Some reversal of these abuses came in 1979 when a "hooligan law" was abolished and considered to be a decriminalization of gay expression in the People's Republic of China. In 2001, the Chinese Society of Psychiatry declassified homosexuality as a mental disorder. Currently the general public dialogue on Gay China is considered disinterested. But there is increasing acceptance in urban ares. In 2001, gay film Lan Yu was made in China. And 2009 saw the first Gay Pride event in Shanghai. This festival attracted 3,000 supporters from China and other countries. After that several gay apps was created for gay Chinese communities.

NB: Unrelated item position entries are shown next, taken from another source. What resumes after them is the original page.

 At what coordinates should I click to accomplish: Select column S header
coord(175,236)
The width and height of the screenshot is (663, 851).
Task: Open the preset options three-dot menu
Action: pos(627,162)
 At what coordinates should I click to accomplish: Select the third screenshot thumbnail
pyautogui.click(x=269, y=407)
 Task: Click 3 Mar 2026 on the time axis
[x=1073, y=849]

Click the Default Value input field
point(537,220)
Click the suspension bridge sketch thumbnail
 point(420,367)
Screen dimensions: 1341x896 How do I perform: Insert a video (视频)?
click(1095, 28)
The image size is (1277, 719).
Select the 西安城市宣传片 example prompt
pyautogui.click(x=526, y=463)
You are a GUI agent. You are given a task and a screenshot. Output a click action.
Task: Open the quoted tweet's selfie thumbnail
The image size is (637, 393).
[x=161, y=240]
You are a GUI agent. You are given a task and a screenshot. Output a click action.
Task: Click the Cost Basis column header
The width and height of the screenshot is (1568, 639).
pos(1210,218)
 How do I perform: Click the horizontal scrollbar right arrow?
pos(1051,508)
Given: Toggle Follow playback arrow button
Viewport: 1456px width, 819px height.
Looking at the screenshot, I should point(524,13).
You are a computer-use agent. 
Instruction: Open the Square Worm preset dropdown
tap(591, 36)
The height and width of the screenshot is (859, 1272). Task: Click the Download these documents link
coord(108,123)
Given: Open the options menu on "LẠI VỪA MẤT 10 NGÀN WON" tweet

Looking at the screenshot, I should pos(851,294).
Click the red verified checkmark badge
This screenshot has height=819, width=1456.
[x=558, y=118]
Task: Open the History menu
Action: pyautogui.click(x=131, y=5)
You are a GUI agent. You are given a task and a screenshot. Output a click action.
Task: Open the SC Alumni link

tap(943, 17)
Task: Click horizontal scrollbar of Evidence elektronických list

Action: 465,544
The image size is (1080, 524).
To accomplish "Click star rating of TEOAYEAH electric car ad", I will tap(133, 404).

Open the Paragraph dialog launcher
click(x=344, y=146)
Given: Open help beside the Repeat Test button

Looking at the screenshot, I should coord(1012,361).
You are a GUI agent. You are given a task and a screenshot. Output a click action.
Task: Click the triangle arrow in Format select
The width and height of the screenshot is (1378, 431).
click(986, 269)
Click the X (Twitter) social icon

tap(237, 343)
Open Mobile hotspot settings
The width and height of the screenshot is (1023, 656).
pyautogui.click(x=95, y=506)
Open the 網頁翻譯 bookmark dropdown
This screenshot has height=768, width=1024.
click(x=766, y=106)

With 3-5% of China's population LGBT, popular acceptance seems inevitable. Survey statistics about Gay Chinese suggest that with the maturing of the coming generations, the gay movement will gain power, as 60% of gay males are between 23-28 years old, with 88% having at least a college degree. China's gay community is worth an estimated $3 billion in consumer activity so this will undoubtedly afford Gay China more weighted consideration in society. And the wives of the many pressured gay men have become an unlikely force in China's gay rights movement.
So the outlook for sexual liberation for Gay Chinese appears promising. Awareness and acknowledgement are revealing this orientation to be common and natural, with a substantial population density. And Gay China can afford to be optimistic about their freedom.